Paleo AIP Strawberry Rhubarb Pie
This healthy paleo strawberry rhubarb pie is slightly tart, yet still nice and sweet for a dessert that will satisfy all your friends and family.
- 1 cup cassava flour
- 8 tablespoons palm shortening, butter, or ghee
- 1/2 to 3/4 teaspoon sea salt (I find I need more when I use palm shortening)
- 8 to 10 tablespoons ice cold water or non-dairy milk.
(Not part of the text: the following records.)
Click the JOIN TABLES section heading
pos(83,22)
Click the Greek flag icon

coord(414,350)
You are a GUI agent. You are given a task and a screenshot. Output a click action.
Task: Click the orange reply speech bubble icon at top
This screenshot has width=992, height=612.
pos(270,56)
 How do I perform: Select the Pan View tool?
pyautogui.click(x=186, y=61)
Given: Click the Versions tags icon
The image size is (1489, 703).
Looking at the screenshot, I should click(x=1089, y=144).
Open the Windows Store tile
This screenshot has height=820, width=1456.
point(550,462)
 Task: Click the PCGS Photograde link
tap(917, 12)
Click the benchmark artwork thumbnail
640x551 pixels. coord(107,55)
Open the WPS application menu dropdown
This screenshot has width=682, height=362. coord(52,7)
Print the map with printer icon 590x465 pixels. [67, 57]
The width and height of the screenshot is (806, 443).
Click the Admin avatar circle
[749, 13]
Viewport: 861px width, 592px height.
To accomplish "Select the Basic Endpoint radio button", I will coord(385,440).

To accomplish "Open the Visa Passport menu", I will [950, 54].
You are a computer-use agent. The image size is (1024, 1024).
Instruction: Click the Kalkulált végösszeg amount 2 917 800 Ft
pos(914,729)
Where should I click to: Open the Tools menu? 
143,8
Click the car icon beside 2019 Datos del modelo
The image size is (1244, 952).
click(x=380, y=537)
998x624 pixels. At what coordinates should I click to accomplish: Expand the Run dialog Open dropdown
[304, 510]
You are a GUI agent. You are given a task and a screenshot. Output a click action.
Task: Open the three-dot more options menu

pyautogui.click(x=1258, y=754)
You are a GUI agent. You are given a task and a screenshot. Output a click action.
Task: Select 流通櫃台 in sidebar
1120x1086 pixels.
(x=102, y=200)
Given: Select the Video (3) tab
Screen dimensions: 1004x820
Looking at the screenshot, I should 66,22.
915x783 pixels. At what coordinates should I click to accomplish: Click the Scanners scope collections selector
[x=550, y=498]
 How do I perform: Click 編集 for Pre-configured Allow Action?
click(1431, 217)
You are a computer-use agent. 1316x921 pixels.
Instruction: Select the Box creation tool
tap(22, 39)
- 1 tablespoon coconut oil, or other fat of choice
- 1 cup chopped strawberries, fresh or thawed frozen
- 1/2 cup chopped rhubarb
- 1 to 2 tablespoons honey, or other sweetener of choice (I used half stevia), to taste
- 1/4 teaspoon balsamic or coconut vinegar
- zest of 1 lemon
- 1 tablespoon arrowroot
Cooking time 35mins
Preheat oven to 375°F.
In a medium saucepan, heat the coconut oil over medium heat. Add rhubarb and cook 8 to 10 minutes or until softened. Add the zest, vinegar and agave nectar and cook for 2 more minutes. Add the strawberries and cook for 2 minutes more.
Mix the arrowroot and water in a small bowl to create a slurry. Remove the rhubarb mixture from the heat and slowly mix in the slurry to thicken the filling. Allow to cool slightly before pouring into the pre-cooked pie crust and topping with the top crust.
Whisk together the cassava flour, and sea salt. Cut in the palm shortening using a pastry cutter or two knives until pea sized pieces remain. Mix in enough water or milk to make a cohesive dough that presses together easily.
Using a well floured piece of parchment, pat the dough out, and place another piece of parchment or plastic wrap on top. Roll out to 1 to 2 centimeters thick. Cut into desired shapes.
Fill with the cooled filling on one half of the dough. Fold the dough over onto itself, pressing the dough together at the edges, using a touch of water around the edges to help with sticking.
Bake in a preheated oven until turning just golden, about 20 minutes.